++++ Excerpted records

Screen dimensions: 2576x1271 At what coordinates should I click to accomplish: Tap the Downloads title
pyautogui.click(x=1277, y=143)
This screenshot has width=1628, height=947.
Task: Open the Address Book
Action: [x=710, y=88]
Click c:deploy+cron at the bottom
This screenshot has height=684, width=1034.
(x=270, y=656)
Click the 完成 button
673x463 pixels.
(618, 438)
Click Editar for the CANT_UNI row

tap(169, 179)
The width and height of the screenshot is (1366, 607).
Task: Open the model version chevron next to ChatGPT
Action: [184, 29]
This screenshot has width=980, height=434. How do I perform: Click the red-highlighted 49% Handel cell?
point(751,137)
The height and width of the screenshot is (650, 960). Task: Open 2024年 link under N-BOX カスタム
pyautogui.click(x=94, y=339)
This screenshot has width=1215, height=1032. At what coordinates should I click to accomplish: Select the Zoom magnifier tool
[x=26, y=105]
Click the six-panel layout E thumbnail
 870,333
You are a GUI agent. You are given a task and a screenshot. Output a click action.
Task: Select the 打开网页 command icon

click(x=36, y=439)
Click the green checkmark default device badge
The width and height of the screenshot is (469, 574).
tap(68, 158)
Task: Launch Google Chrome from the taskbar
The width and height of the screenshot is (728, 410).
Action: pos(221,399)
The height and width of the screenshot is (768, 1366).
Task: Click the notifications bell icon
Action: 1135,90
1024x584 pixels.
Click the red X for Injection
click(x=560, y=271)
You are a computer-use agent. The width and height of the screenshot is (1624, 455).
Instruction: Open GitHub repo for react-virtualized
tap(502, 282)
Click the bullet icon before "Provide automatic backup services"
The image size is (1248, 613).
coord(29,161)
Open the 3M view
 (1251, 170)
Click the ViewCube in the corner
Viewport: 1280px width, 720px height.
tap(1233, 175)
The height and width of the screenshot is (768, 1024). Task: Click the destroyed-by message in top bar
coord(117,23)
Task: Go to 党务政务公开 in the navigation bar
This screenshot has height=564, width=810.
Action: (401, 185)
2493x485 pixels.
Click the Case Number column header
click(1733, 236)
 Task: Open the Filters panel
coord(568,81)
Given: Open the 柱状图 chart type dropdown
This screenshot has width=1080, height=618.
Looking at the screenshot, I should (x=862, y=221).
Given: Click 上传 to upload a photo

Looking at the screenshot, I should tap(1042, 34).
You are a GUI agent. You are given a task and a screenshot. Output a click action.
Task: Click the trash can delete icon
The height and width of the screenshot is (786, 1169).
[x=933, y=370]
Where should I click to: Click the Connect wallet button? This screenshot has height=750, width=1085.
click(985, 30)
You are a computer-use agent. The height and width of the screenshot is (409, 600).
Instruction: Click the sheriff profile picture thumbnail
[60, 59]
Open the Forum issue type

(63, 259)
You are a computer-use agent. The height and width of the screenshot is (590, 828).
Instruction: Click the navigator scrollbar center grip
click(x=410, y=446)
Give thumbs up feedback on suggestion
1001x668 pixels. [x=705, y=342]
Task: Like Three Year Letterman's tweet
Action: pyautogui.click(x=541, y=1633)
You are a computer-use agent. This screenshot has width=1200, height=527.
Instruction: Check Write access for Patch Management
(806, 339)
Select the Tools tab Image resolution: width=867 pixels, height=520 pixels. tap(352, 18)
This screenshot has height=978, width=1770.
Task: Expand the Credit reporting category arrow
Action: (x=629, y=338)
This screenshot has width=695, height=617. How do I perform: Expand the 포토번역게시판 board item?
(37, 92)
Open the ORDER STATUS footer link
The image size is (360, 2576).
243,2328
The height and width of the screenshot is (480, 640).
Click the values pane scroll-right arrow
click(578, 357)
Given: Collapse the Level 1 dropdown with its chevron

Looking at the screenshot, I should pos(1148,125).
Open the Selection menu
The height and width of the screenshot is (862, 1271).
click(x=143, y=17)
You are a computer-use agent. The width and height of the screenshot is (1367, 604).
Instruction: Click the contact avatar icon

++++++++

● **Problem details**:
Each line above needs to be repeated exactly, with nothing omitted.

● **Answer to this problem**:
Screen dimensions: 2576x1271 At what coordinates should I click to accomplish: Tap the Downloads title
pyautogui.click(x=1277, y=143)
This screenshot has width=1628, height=947.
Task: Open the Address Book
Action: [x=710, y=88]
Click c:deploy+cron at the bottom
This screenshot has height=684, width=1034.
(x=270, y=656)
Click the 完成 button
673x463 pixels.
(618, 438)
Click Editar for the CANT_UNI row

tap(169, 179)
The width and height of the screenshot is (1366, 607).
Task: Open the model version chevron next to ChatGPT
Action: [184, 29]
This screenshot has width=980, height=434. How do I perform: Click the red-highlighted 49% Handel cell?
point(751,137)
The height and width of the screenshot is (650, 960). Task: Open 2024年 link under N-BOX カスタム
pyautogui.click(x=94, y=339)
This screenshot has width=1215, height=1032. At what coordinates should I click to accomplish: Select the Zoom magnifier tool
[x=26, y=105]
Click the six-panel layout E thumbnail
 870,333
You are a GUI agent. You are given a task and a screenshot. Output a click action.
Task: Select the 打开网页 command icon

click(x=36, y=439)
Click the green checkmark default device badge
The width and height of the screenshot is (469, 574).
tap(68, 158)
Task: Launch Google Chrome from the taskbar
The width and height of the screenshot is (728, 410).
Action: pos(221,399)
The height and width of the screenshot is (768, 1366).
Task: Click the notifications bell icon
Action: 1135,90
1024x584 pixels.
Click the red X for Injection
click(x=560, y=271)
You are a computer-use agent. The width and height of the screenshot is (1624, 455).
Instruction: Open GitHub repo for react-virtualized
tap(502, 282)
Click the bullet icon before "Provide automatic backup services"
The image size is (1248, 613).
coord(29,161)
Open the 3M view
 (1251, 170)
Click the ViewCube in the corner
Viewport: 1280px width, 720px height.
tap(1233, 175)
The height and width of the screenshot is (768, 1024). Task: Click the destroyed-by message in top bar
coord(117,23)
Task: Go to 党务政务公开 in the navigation bar
This screenshot has height=564, width=810.
Action: (401, 185)
2493x485 pixels.
Click the Case Number column header
click(1733, 236)
 Task: Open the Filters panel
coord(568,81)
Given: Open the 柱状图 chart type dropdown
This screenshot has width=1080, height=618.
Looking at the screenshot, I should (x=862, y=221).
Given: Click 上传 to upload a photo

Looking at the screenshot, I should tap(1042, 34).
You are a GUI agent. You are given a task and a screenshot. Output a click action.
Task: Click the trash can delete icon
The height and width of the screenshot is (786, 1169).
[x=933, y=370]
Where should I click to: Click the Connect wallet button? This screenshot has height=750, width=1085.
click(985, 30)
You are a computer-use agent. The height and width of the screenshot is (409, 600).
Instruction: Click the sheriff profile picture thumbnail
[60, 59]
Open the Forum issue type

(63, 259)
You are a computer-use agent. The height and width of the screenshot is (590, 828).
Instruction: Click the navigator scrollbar center grip
click(x=410, y=446)
Give thumbs up feedback on suggestion
1001x668 pixels. [x=705, y=342]
Task: Like Three Year Letterman's tweet
Action: pyautogui.click(x=541, y=1633)
You are a computer-use agent. This screenshot has width=1200, height=527.
Instruction: Check Write access for Patch Management
(806, 339)
Select the Tools tab Image resolution: width=867 pixels, height=520 pixels. tap(352, 18)
This screenshot has height=978, width=1770.
Task: Expand the Credit reporting category arrow
Action: (x=629, y=338)
This screenshot has width=695, height=617. How do I perform: Expand the 포토번역게시판 board item?
(37, 92)
Open the ORDER STATUS footer link
The image size is (360, 2576).
243,2328
The height and width of the screenshot is (480, 640).
Click the values pane scroll-right arrow
click(578, 357)
Given: Collapse the Level 1 dropdown with its chevron

Looking at the screenshot, I should pos(1148,125).
Open the Selection menu
The height and width of the screenshot is (862, 1271).
click(x=143, y=17)
You are a computer-use agent. The width and height of the screenshot is (1367, 604).
Instruction: Click the contact avatar icon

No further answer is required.